Instruction: Reproduce every row below word for word, without changing any line.

Recorded data
....

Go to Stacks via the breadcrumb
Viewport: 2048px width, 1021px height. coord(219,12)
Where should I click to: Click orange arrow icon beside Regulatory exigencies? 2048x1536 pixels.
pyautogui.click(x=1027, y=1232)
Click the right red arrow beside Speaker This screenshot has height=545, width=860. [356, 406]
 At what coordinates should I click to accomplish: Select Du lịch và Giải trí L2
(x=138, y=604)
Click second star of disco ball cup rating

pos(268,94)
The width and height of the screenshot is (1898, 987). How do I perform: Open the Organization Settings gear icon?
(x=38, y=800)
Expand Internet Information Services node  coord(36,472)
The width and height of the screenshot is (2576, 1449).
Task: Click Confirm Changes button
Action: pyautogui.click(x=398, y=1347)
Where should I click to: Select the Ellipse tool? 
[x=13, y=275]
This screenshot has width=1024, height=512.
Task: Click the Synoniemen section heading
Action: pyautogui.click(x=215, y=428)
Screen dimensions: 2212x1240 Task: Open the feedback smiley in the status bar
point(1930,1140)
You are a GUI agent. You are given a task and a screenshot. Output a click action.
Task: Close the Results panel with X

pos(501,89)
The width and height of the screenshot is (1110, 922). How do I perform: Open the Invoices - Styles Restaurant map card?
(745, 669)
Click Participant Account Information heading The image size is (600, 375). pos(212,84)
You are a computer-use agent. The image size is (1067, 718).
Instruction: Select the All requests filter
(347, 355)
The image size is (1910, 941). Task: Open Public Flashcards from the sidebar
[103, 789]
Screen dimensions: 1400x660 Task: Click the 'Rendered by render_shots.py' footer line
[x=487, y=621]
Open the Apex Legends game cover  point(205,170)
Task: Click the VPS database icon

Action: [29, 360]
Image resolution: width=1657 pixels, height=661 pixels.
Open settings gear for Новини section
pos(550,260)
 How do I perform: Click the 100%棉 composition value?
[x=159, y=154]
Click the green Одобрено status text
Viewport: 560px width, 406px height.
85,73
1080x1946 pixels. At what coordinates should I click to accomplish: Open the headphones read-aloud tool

....

Task solution:
Go to Stacks via the breadcrumb
Viewport: 2048px width, 1021px height. coord(219,12)
Where should I click to: Click orange arrow icon beside Regulatory exigencies? 2048x1536 pixels.
pyautogui.click(x=1027, y=1232)
Click the right red arrow beside Speaker This screenshot has height=545, width=860. [356, 406]
 At what coordinates should I click to accomplish: Select Du lịch và Giải trí L2
(x=138, y=604)
Click second star of disco ball cup rating

pos(268,94)
The width and height of the screenshot is (1898, 987). How do I perform: Open the Organization Settings gear icon?
(x=38, y=800)
Expand Internet Information Services node  coord(36,472)
The width and height of the screenshot is (2576, 1449).
Task: Click Confirm Changes button
Action: pyautogui.click(x=398, y=1347)
Where should I click to: Select the Ellipse tool? 
[x=13, y=275]
This screenshot has width=1024, height=512.
Task: Click the Synoniemen section heading
Action: pyautogui.click(x=215, y=428)
Screen dimensions: 2212x1240 Task: Open the feedback smiley in the status bar
point(1930,1140)
You are a GUI agent. You are given a task and a screenshot. Output a click action.
Task: Close the Results panel with X

pos(501,89)
The width and height of the screenshot is (1110, 922). How do I perform: Open the Invoices - Styles Restaurant map card?
(745, 669)
Click Participant Account Information heading The image size is (600, 375). pos(212,84)
You are a computer-use agent. The image size is (1067, 718).
Instruction: Select the All requests filter
(347, 355)
The image size is (1910, 941). Task: Open Public Flashcards from the sidebar
[103, 789]
Screen dimensions: 1400x660 Task: Click the 'Rendered by render_shots.py' footer line
[x=487, y=621]
Open the Apex Legends game cover  point(205,170)
Task: Click the VPS database icon

Action: [29, 360]
Image resolution: width=1657 pixels, height=661 pixels.
Open settings gear for Новини section
pos(550,260)
 How do I perform: Click the 100%棉 composition value?
[x=159, y=154]
Click the green Одобрено status text
Viewport: 560px width, 406px height.
85,73
1080x1946 pixels. At what coordinates should I click to accomplish: Open the headphones read-aloud tool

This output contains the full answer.